- [Instruction A]:
In the passage on the precision-recall trade-off in entity matching, what value was the perturbation amplitude a fixed to?
- [Instruction B]:
Extend the passage on the precision-recall trade-off in entity matching, picking up after its final sentence.
#### Given passage ####
STEM-LIN	20	0.77	0.84	0.81	22%	0.75	0.60	0.64	21%	0.87	1.0	0.93	35%

The premise of this work is that the threshold t in decision rule Eq. 1 introduces a trade-off between precision and recall. In Section 3 we have provided a heuristic argument of why this should be the case and now we provide experimental results. In Fig. 4, we report the precision and recall obtained by running Duke on the FFIEC-SEC dataset for a set of 20 equally spaced threshold values $t \in [0.05, 0.9]$ . The graph clearly shows the trade-off between precision and recall of the algorithm ruled by the threshold t. The trend for both curves is non-linear, with moderate changes in the central part and sudden variations at the sides. The typical configuration process of a threshold-based classifier attempts to find a balance between the two metrics, in order to maximize the F-score of the algorithm. Then, using STEM, both metrics can be increased at the same time using stacking. In Table 3 and Table 4 we support this claim by reporting respectively the results obtained using STEM-NB and STEM-LIN on FFIEC-SEC, DOREMUS 4-heterogeneities, DOREMUS 9-heterogeneities tasks, varying the number of features N. The value of the perturbation amplitude a has been fixed to $a = 0.25$ following the analysis reported in Fig. 5, which shows that this value allows to reach $f = 0.95$ with only 10 configurations and limits the dependence on the value of N. The plot also shows that the saturation effect tends to occur sooner when a is small, as this corresponds to a denser and therefore less informative sampling of the interval.
#### Given data ####
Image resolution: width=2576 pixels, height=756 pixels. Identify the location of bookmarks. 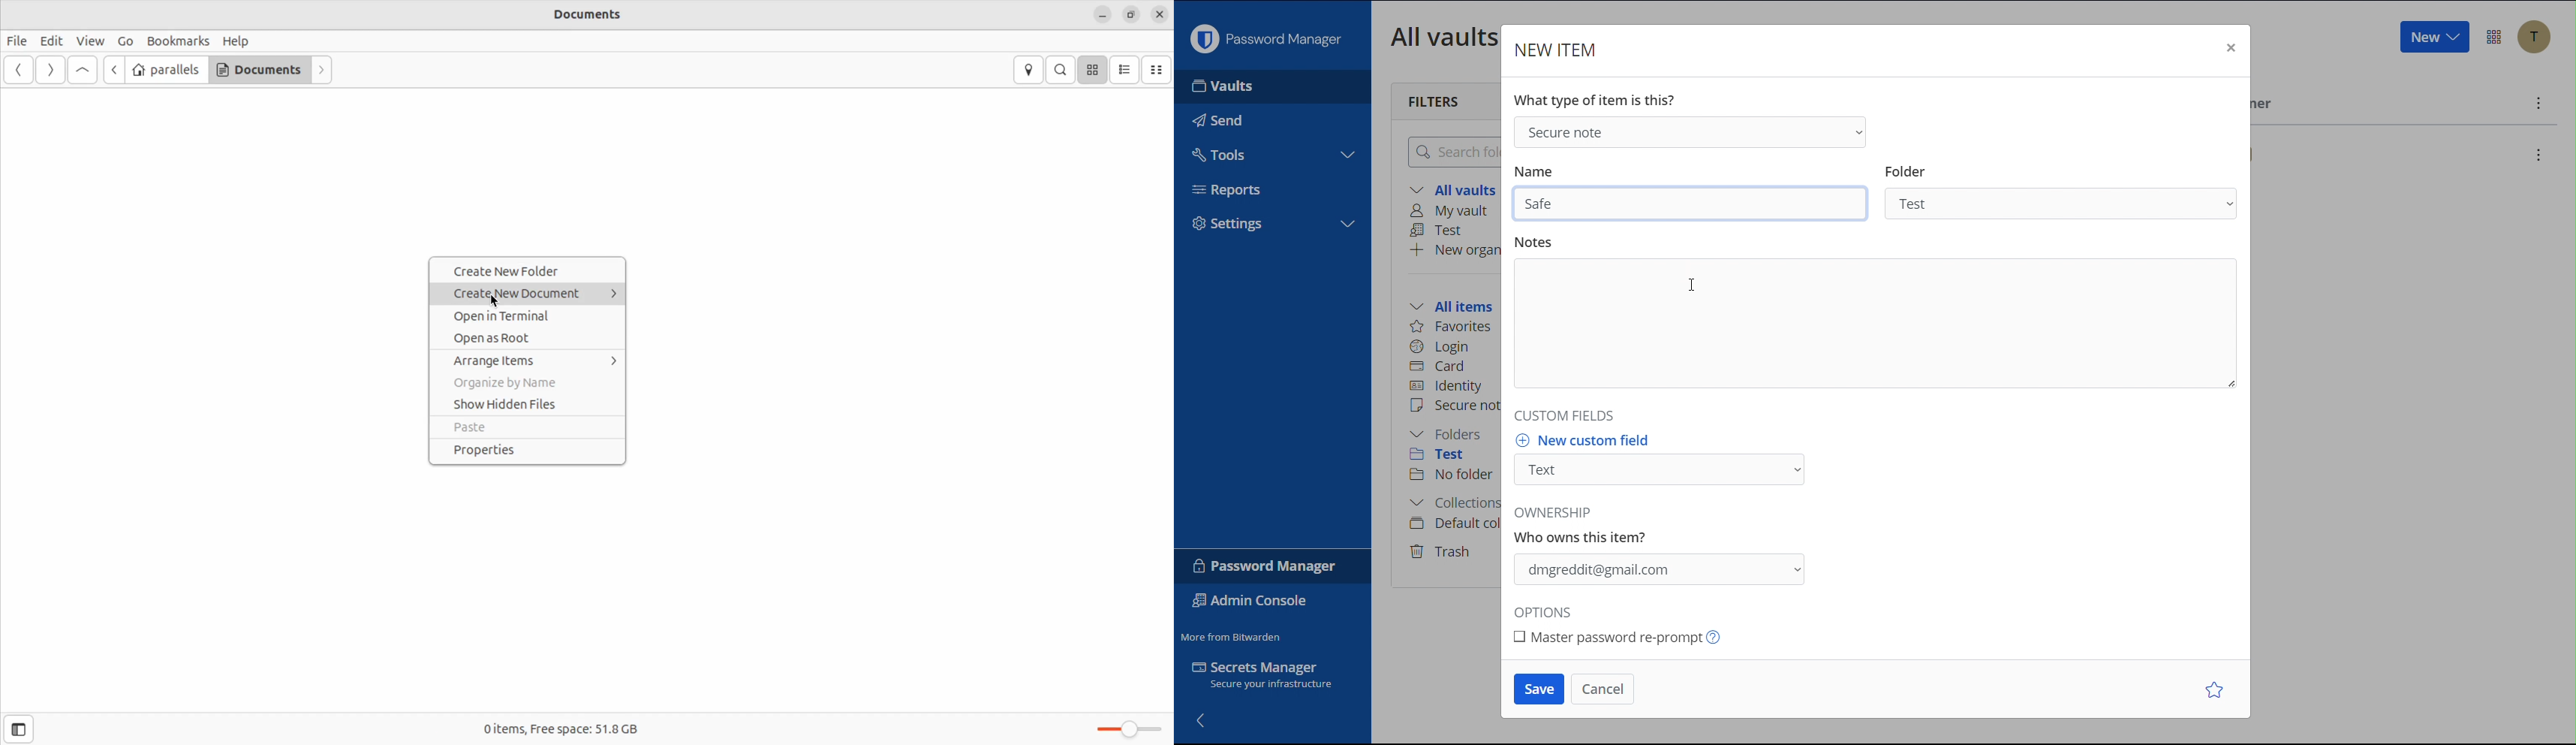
####
- [Final answer A]:
It was fixed to a = 0.25.

- [Final answer B]:
Fig. 5.

F1 score for different combinations of a and N on the FFIEC-SEC dataset for STEM-NB.

In Table 3, we can observe that, for the FFIEC-SEC task, even with a small number of features $N = 5$ , stacking leads to a significant increase of the F-score of the algorithm (12%), obtained by increasing both precision and recall at the same time. Increasing the number of features N tends to increase the efficiency, with a saturation effect as the number gets larger. Indeed, going from $N = 5$ to $N = 10$ only grants a $1 %$ gain and no difference of efficiency is observed from $N = 10$ to $N = 20$ . A similar behavior is observed for the DOREMUS tasks, where the big efficiency leap is given by the introduction of stacking, whereas raising the number of features N grants small improvements in the case of 4-heterogeneities and decreases the efficiency in the case of 9-heterogeneities. A similar behavior is observed for all the experiments that we have done.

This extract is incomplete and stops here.